US-based Muslim, Arab groups urged to help unmask terror cells & quit acting like victims

Arab and Muslim groups in the U.S. should quit complaining about federal anti-terrorist investigations, “stand up to greater scrutiny,” and “police our communities for sleeper agents,” a Muslim American argues in the Washington Post.

Pakistani-American financier Mansoor Ijaz writes that the U.S.-based Arab and Islamic institutes that have been protesting federal anti-terrorism raids show lack of citizenship and an inability to put “U.S. national security interests before dubious claims of civil rights violations.”

“The actions of these groups distort America’s view of its Arab and Muslim communities much the same way al Qaeda’s terrorists have hijacked and distorted the image of Islam globally.”

“The repeated denials by Muslim nonprofits about foreign sources of funding to operate their diverse and often dubious agendas are no longer enough.”

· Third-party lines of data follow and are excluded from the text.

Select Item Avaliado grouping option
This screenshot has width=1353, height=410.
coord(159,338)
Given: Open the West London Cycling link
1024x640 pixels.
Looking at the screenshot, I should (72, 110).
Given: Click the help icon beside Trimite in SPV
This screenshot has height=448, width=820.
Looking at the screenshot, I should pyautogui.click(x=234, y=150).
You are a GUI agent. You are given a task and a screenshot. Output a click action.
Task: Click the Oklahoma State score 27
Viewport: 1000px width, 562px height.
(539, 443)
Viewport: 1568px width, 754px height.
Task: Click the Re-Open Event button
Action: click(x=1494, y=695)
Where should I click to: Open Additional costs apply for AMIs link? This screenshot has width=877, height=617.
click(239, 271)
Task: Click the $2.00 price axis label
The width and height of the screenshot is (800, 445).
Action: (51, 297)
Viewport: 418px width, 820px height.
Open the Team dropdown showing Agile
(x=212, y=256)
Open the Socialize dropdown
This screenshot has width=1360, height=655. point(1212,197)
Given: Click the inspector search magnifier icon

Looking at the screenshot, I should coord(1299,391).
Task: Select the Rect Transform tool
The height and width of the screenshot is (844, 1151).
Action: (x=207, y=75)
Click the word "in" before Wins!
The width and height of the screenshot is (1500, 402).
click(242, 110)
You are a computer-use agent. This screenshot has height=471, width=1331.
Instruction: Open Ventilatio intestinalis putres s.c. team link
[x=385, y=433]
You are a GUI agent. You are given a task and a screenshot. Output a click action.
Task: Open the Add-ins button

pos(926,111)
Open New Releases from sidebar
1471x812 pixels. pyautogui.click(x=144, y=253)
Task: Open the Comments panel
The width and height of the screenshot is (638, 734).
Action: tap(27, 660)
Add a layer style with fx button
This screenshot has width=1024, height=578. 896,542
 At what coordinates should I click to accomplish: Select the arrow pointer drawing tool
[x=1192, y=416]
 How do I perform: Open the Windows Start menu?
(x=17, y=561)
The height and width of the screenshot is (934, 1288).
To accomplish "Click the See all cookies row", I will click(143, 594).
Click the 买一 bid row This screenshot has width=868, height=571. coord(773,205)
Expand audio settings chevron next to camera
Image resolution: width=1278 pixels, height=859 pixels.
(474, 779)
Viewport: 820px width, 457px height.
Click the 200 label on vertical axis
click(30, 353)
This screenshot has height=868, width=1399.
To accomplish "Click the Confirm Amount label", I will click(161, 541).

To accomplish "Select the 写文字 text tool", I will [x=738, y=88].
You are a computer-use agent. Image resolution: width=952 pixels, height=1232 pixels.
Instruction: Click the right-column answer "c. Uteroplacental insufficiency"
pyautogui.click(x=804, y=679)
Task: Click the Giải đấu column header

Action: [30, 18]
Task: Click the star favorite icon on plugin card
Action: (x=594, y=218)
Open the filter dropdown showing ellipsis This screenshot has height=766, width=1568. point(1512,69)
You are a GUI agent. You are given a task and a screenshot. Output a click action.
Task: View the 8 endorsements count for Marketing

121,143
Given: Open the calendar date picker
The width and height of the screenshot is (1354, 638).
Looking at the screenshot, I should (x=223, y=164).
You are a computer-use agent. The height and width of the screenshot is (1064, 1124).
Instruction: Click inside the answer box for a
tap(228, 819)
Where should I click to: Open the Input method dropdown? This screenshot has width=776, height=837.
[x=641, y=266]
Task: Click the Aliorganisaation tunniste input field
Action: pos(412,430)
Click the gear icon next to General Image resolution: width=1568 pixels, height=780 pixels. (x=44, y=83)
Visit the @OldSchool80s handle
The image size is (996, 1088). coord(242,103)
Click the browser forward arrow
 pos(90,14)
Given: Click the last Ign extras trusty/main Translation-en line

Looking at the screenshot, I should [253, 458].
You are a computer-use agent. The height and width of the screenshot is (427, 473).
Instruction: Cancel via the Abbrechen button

“America’s Arabs and Muslims bear a special responsibility at this moment not to play the role of aggrieved victims. Rather, we should offer ourselves as resources to federal law enforcement agencies interested in learning more about the complexities of our religious and ethnic roots; we should police our communities for sleeper agents; and we should stop the flow of foreign money – and its corrosive influence – into our political and religious nonprofit organizations.”